It is clear that the spatial distribution of weather stations is not uniform over the domain. There are certain regions containing high-density clusters of stations. This will induce a bias in the bias-correction itself when conducted over the whole domain, with corrections skewed towards these regions. If these clusters occurred randomly then modelling the spatial correlation between sites would be adequate to account for the distribution. Instead it is likely these regions were chosen for specific features, such as having anomalously high temperatures, which is difficult to account for in the model. We don’t directly attempt to solve this problem but it is noted as a remaining limitation.

Time Series and Distribution of Single Weather Station (Manuela)¶

Comparisons are made between the time series for the Manuela weather station and the nearest grid-cell of the climate model output.
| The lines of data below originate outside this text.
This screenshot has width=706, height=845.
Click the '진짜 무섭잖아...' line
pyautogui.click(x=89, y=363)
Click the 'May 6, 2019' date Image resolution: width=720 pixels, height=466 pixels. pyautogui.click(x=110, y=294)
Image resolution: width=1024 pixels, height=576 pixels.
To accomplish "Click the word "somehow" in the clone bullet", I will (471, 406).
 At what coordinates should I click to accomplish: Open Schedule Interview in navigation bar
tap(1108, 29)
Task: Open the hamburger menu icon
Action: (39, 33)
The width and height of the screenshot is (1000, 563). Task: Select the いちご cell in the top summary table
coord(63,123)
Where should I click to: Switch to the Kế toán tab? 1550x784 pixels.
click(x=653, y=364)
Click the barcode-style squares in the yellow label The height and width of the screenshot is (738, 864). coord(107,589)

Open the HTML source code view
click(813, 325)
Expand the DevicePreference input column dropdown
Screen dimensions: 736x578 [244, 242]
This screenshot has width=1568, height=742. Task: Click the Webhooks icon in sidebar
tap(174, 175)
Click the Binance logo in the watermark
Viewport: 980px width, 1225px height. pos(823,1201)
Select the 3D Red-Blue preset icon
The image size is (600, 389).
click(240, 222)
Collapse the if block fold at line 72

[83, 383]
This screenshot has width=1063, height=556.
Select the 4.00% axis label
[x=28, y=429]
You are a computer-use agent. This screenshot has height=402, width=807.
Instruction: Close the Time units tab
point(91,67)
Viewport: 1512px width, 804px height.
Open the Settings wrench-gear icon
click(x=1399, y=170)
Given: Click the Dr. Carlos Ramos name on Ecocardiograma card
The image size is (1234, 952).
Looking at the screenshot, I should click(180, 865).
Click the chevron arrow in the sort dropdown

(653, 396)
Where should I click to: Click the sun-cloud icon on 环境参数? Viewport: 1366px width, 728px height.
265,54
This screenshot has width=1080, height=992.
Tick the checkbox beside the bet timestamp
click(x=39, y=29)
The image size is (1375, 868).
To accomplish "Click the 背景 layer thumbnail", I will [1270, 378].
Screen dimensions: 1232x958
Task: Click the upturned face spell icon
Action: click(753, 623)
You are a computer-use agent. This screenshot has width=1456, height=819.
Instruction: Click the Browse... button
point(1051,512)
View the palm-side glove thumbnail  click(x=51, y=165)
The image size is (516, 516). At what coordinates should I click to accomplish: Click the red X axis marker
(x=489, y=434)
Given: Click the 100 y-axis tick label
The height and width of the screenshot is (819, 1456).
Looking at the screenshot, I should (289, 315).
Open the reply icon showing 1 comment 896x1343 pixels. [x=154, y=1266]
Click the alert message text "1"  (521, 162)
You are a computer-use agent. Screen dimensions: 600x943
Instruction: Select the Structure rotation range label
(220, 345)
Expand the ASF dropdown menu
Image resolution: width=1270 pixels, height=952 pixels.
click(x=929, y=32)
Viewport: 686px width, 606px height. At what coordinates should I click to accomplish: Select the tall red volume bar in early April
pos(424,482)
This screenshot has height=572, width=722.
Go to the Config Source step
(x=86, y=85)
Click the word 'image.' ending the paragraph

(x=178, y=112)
The time series represents the average temperature for each month and the values are aggregated from hourly measurements of the raw data (preprocessed in this notebook for simplicity).

# Computing Nearest Neighbours
ds_climate_stacked = ds_climate.stack(x=('grid_longitude', 'grid_latitude'))
ds_climate_stacked_landonly = ds_climate_stacked.dropna('x')
ox = np.dstack([ds_aws['glon'],ds_aws['glat']])[0]
cx = np.dstack([ds_climate_stacked_landonly['glon'],ds_climate_stacked_landonly['glat']])[0]
nn_indecies = []
for point in ox:
    nn_indecies.append(distance.cdist([point], cx).argmin())
ds_climate_nearest_stacked = ds_climate_stacked_landonly.isel(x=nn_indecies)
ds_climate_nearest_stacked = ds_climate_nearest_stacked.assign_coords(nearest_station=("x", ds_aws.station.data))
ds_climate_nearest_stacked = ds_climate_nearest_stacked.swap_dims({"x": "nearest_station"})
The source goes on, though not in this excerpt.